Human-induced (anthropogenic) climate change is exposing forests to a growing risk of drought-induced tree mortality. Replacement patterns following drought related mortality indicate that predrought dominant tree species have limited short-term persistence, highlighting the likelihood for major ecosystem reorganization and its implication to changing forest biodiversity in the coming decades.
Many forests across the globe are experiencing tree mortality episodes as a consequence of long, intense drought periods, likely associated to anthropogenic – human-caused, as opposed to natural – climate change. To date, most research has focused on plant mortality processes during drought, and the way in which forest communities recover following drought mortality, which is key for the fate of these key ecosystems, remains mostly unknown. This knowledge gap represents a major limitation to our understanding of the ecological consequences of climate change.

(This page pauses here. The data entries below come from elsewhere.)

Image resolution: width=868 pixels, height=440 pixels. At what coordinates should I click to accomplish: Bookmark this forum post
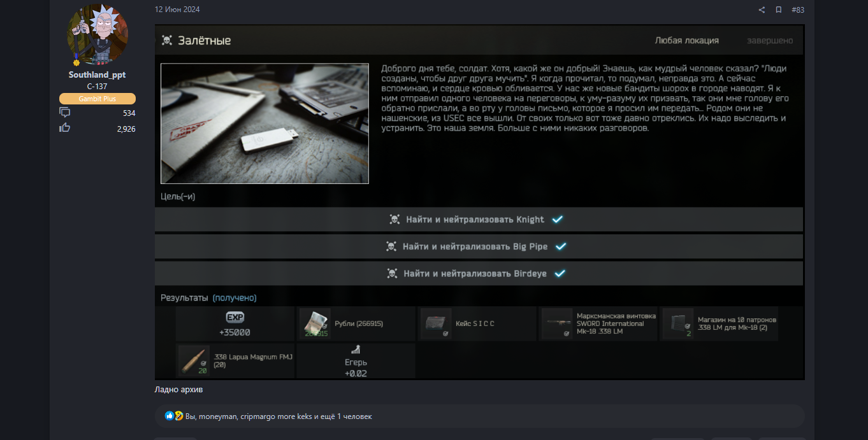pyautogui.click(x=778, y=10)
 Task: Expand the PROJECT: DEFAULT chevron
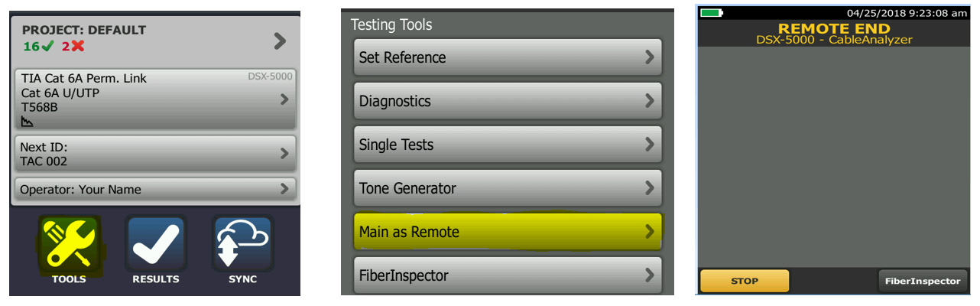coord(280,41)
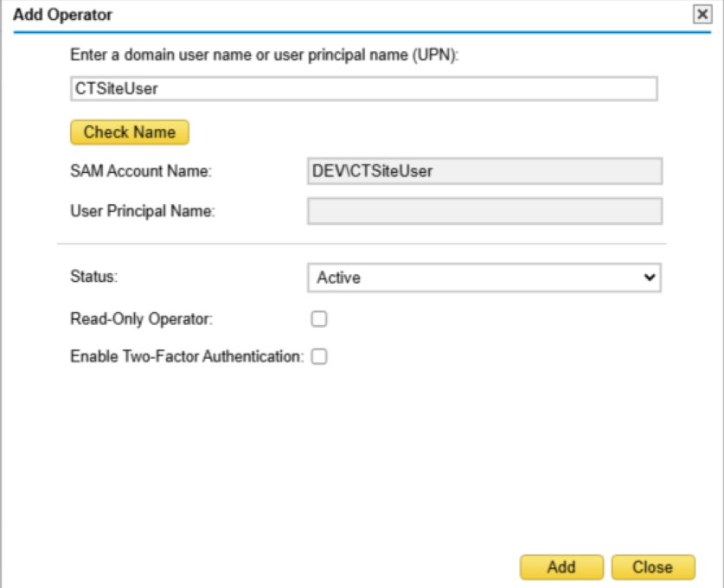The height and width of the screenshot is (588, 724).
Task: Enable the Read-Only Operator checkbox
Action: point(319,319)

We performed field campaigns to study the short-term (range 1 to 23 years after tree mortality) dynamics of forests after drought-induced mortality. Although we inevitably need to wait several decades to accurately know the final fate of these forests, the long-lived nature of trees allows us to expect that, in the absence of further disturbance, the current patterns of species persistence, which is their ability to stay in the disturbed site, will remain for decades.
In our study, we assessed 131 forest and woodland sites from dry tropical to temperate and boreal systems, excluding species-rich tropical forests. We quantified the composition of woody species after drought mortality to evaluate: the degree of self-replacement of the predrought dominant tree species (i.e., replacement with itself), replacement of the dominant species by other woody species including trees and shrubs, or the lack of replacement by woody vegetation. This approach allows us to assess forest resistance, which is the ability of a forest to resist disturbances and maintain its structure and function or, alternatively, conversion of forest to other vegetation types. Replacement patterns following drought were then examined in relation to drought characteristics, forest management, and biotic disturbances (including insects and pathogens). We also assessed the bioclimatic preferences, that is the climate conditions (e.g., arid or humid environments) where species thrive, of predrought dominant and postdrought replacing species.
We found that in 69% of the study sites trees affected by drought mortality were replaced by other tree and shrub species, and in 10% of the cases no replacement by woody vegetation (i.e., forest collapse) prevailed up to ~20 years following drought. Therefore, drought episodes are likely to cause forest species turnover and promote structural change, strongly influencing short-term ecosystem resilience. We found that changes in species composition were stronger under drier conditions after drought, which given the increasing aridity trends in many regions, highlights the likelihood of important ecosystem reorganizations due to these events in the coming decades. Importantly, under high management intensity, irrespective of management type, and when fungi and other pathogens were concurrent with the drought, we observed the highest levels of tree replacement by shrubs. Overall, these results highlight that interacting disturbances (anthropogenic and natural) can disrupt forest resistance and, therefore, amplify processes that lead to forest collapse.
Across the multiple forest types that we assessed, drought-related mortality mostly promoted replacement by species with a higher tolerance to arid conditions (drought-tolerant). This is the case behind some of the iconic cases of forest transformations reported to date, such as Scots pine replacement by pubescent oak in central Europe, pinyon pine replacement by juniper species and bitterbrush in North America, and jarrah replacement by marri tree in Australia. However, in some cases, we observed replacement by species characteristic of less arid climates or no change in the species’ bioclimatic characteristics (i.e., climatic preferences) following drought. These changes were driven, respectively, by replacement by species exhibiting higher climatic tolerances, such is the case of stone pine replacement by holm oak in Mediterranean landscapes, or by turnover of species with equivalent climatic preferences, such as silver fir replacement by European beech and mountain ash in the Pyrenean range.
Drought may not necessarily lead to different ecosystem trajectories if compared to vegetation changes that follow other disturbance types like fires or pests. But drought-induced tree mortality could accelerate the rate and geographical extent of vegetation turnover (e.g., replacement of trees by shrubs), and this has broad ecological impacts. In spite of the general patterns we described, we found that both short-term forest replacement patterns and the associated shifts in the bioclimatic characteristics of the species varied greatly. This variability indicates that multiple ecological processes including the characteristics of drought itself, land-use changes, management history, and other past or concurrent disturbances modulate ongoing changes in species composition associated with drought events. These changes have important implications for future forest biodiversity and ecosystem services and merits further monitoring.
Original Article:Batllori, E. et al. Forest and woodland replacement patterns following drought-related mortality. Proceedings of the National Academy of Sciences 117, 29720-29729 (2020).